>>>>

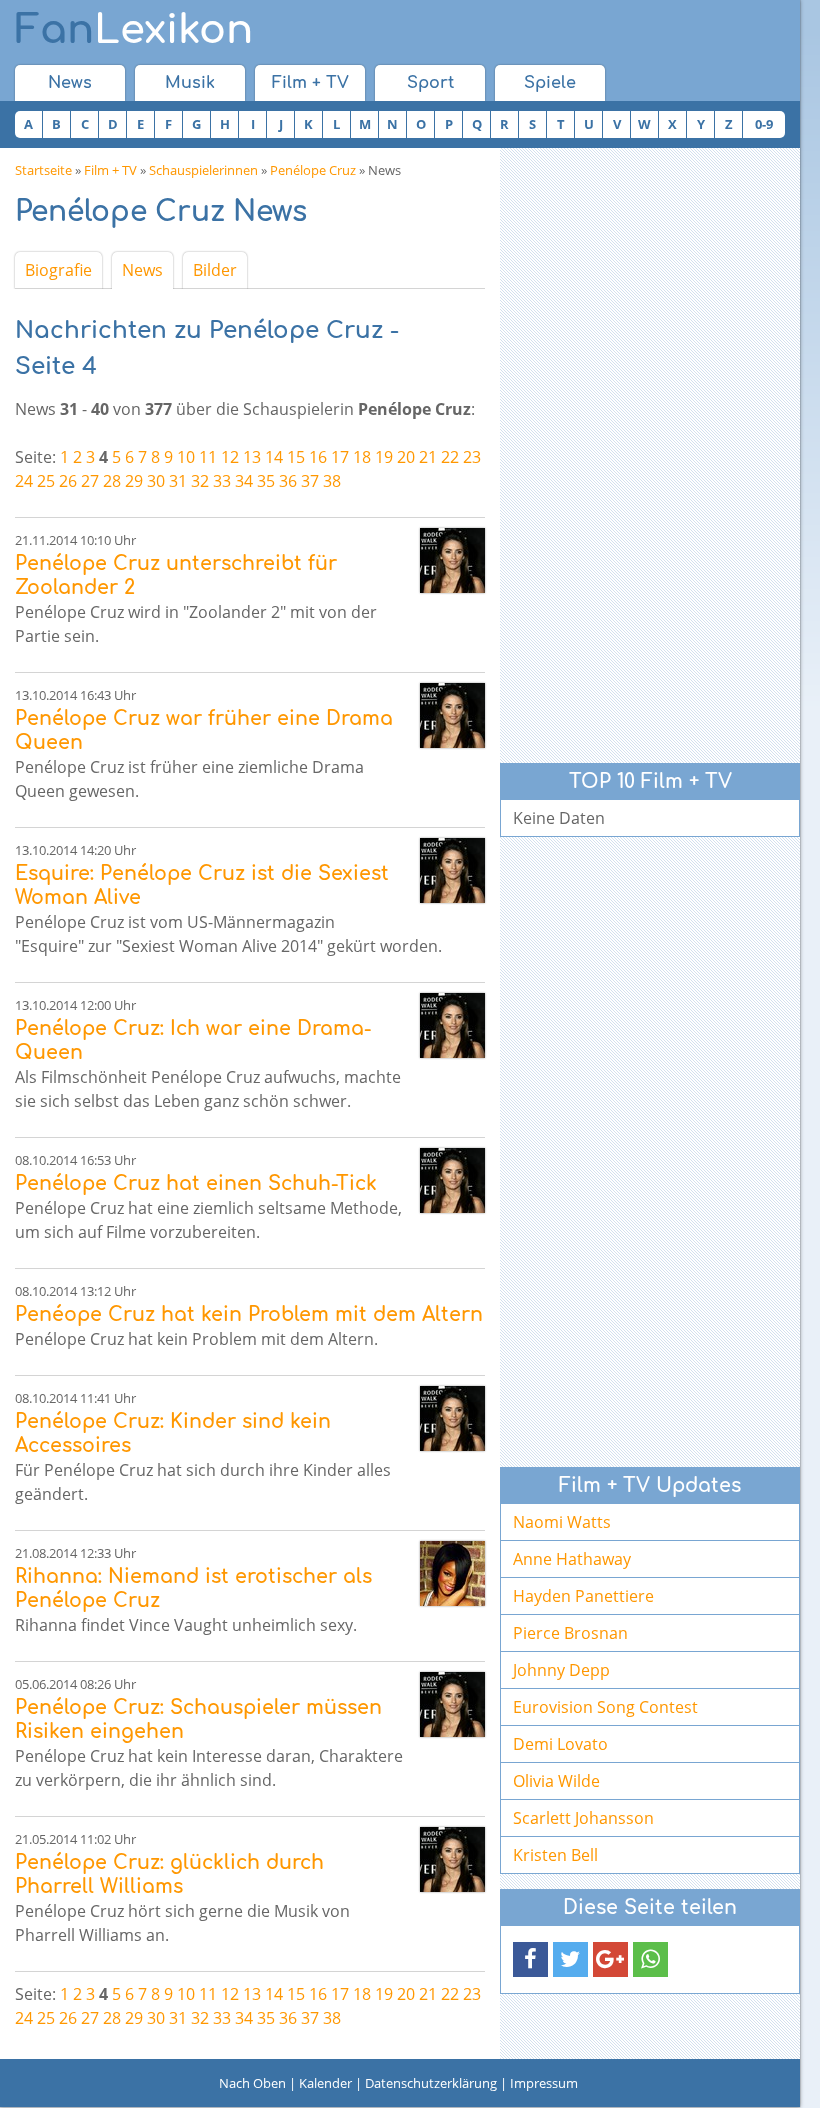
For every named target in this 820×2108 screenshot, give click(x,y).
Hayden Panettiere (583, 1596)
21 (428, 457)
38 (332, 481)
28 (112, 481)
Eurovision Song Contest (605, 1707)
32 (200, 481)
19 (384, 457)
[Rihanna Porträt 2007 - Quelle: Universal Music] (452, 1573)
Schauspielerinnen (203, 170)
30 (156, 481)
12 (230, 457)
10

<<<<

Beginning with the line that contains "Hayden Panettiere (583, 1596)", set down every line through the end of the data without change.

— Response area —
Hayden Panettiere (583, 1596)
21 (428, 457)
38 (332, 481)
28 (112, 481)
Eurovision Song Contest (605, 1707)
32 (200, 481)
19 (384, 457)
[Rihanna Porträt 2007 - Quelle: Universal Music] (452, 1573)
Schauspielerinnen (203, 170)
30 (156, 481)
12 (230, 457)
10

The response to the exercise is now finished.